Further, whilst Jesus was kind to sinners and to those who went astray, He did not respect their false ideas, however sincere they might have appeared. He loved them all, but He instructed them in order to convert them and save them. Whilst He called to Himself in order to comfort them, those who toiled and suffered, it was not to preach to them the jealousy of a chimerical equality. Whilst He lifted up the lowly, it was not to instil in them the sentiment of a dignity independent from, and rebellious against, the duty of obedience. Whilst His heart overflowed with gentleness for the souls of good-will, He could also arm Himself with holy indignation against the profaners of the House of God, against the wretched men who scandalised the little ones, against the authorities who crush the people with the weight of heavy burdens without putting out a hand to lift them. He was as strong as He was gentle. He reproved, threatened, chastised, knowing, and teaching us that fear is the beginning of wisdom, and that it is sometimes proper for a man to cut off an offending limb to save his body.

Finally, He did not announce for future society the reign of an ideal happiness from which suffering would be banished; but, by His lessons and by His example, He traced the path of the happiness that is possible on earth and of the perfect happiness in Heaven: the royal way of the Cross.

These are teachings that it would be wrong to apply only to one’s personal life in order to win eternal salvation; these are eminently social teachings, and they show in Our Lord Jesus Christ something quite different from an inconsistent and impotent humanitarianism. (Letter on the Sillon, n42)

■ **Task set**
[a] Transcribe the part of the passage on the teachings of Jesus that opens with the words containing "Finally, He did" and closes with "of the Cross.".
[b] Repeat word for word the part of the records that opens with the line containing "Click T-54 ltwt. tank thumbnail image" and closes with the line containing "Viewport: 1200px width, 820px", omitting the pictures.
The records that follow are unrelated to the passage on the teachings of Jesus.

■ **Raw data**
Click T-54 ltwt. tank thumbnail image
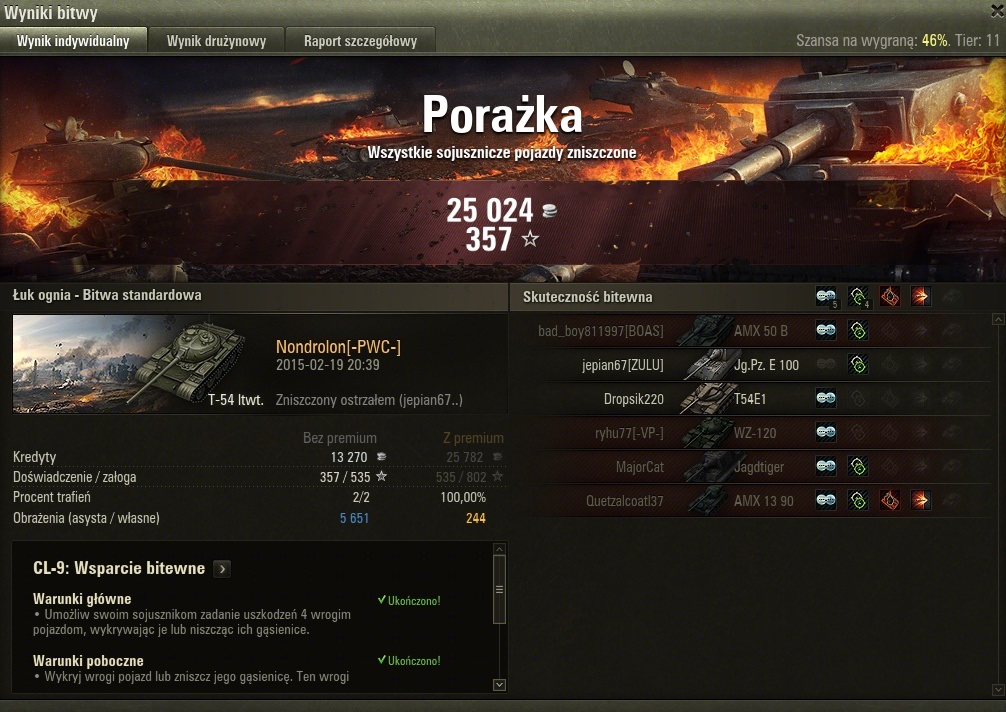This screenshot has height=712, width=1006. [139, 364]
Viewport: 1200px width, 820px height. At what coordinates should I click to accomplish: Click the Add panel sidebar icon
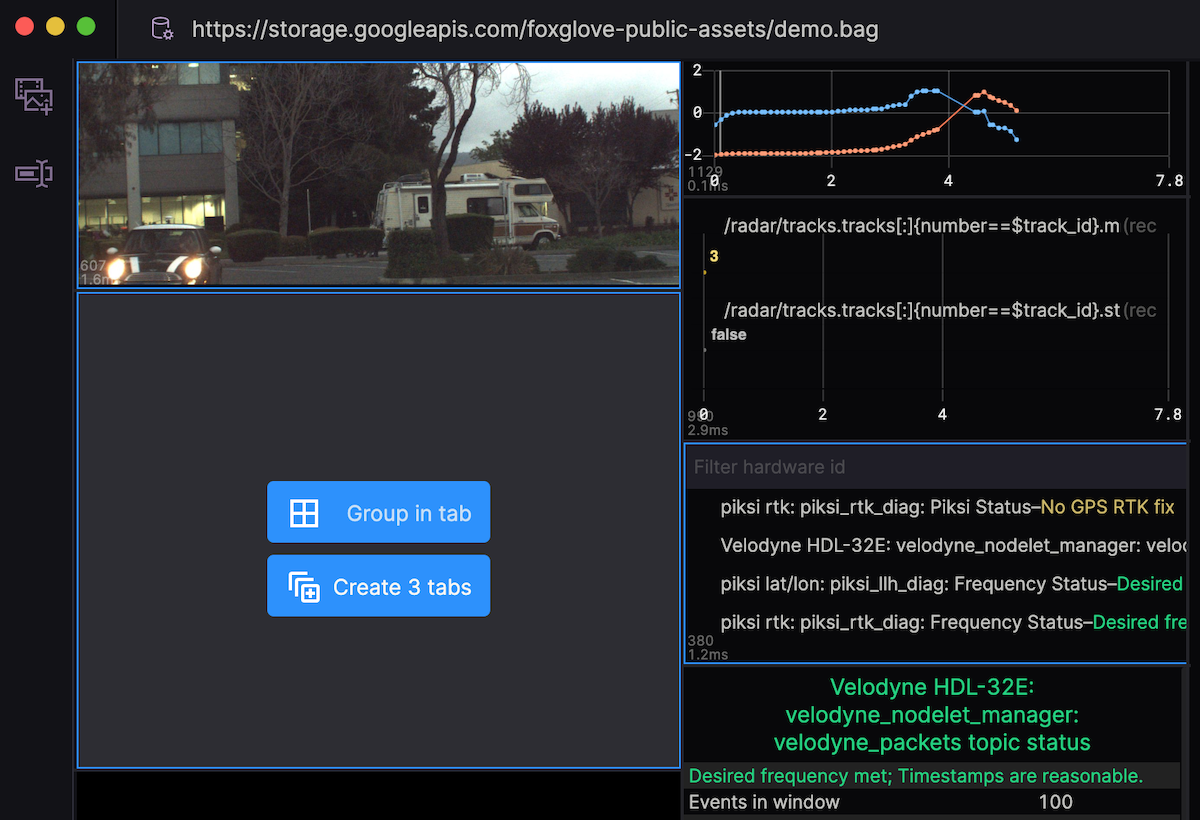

==

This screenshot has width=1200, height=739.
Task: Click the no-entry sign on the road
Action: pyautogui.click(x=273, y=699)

■ **Answer list**
[a]
Finally, He did not announce for future society the reign of an ideal happiness from which suffering would be banished; but, by His lessons and by His example, He traced the path of the happiness that is possible on earth and of the perfect happiness in Heaven: the royal way of the Cross.

[b]
Click T-54 ltwt. tank thumbnail image
This screenshot has height=712, width=1006. [139, 364]
Viewport: 1200px width, 820px height. At what coordinates should I click to accomplish: Click the Add panel sidebar icon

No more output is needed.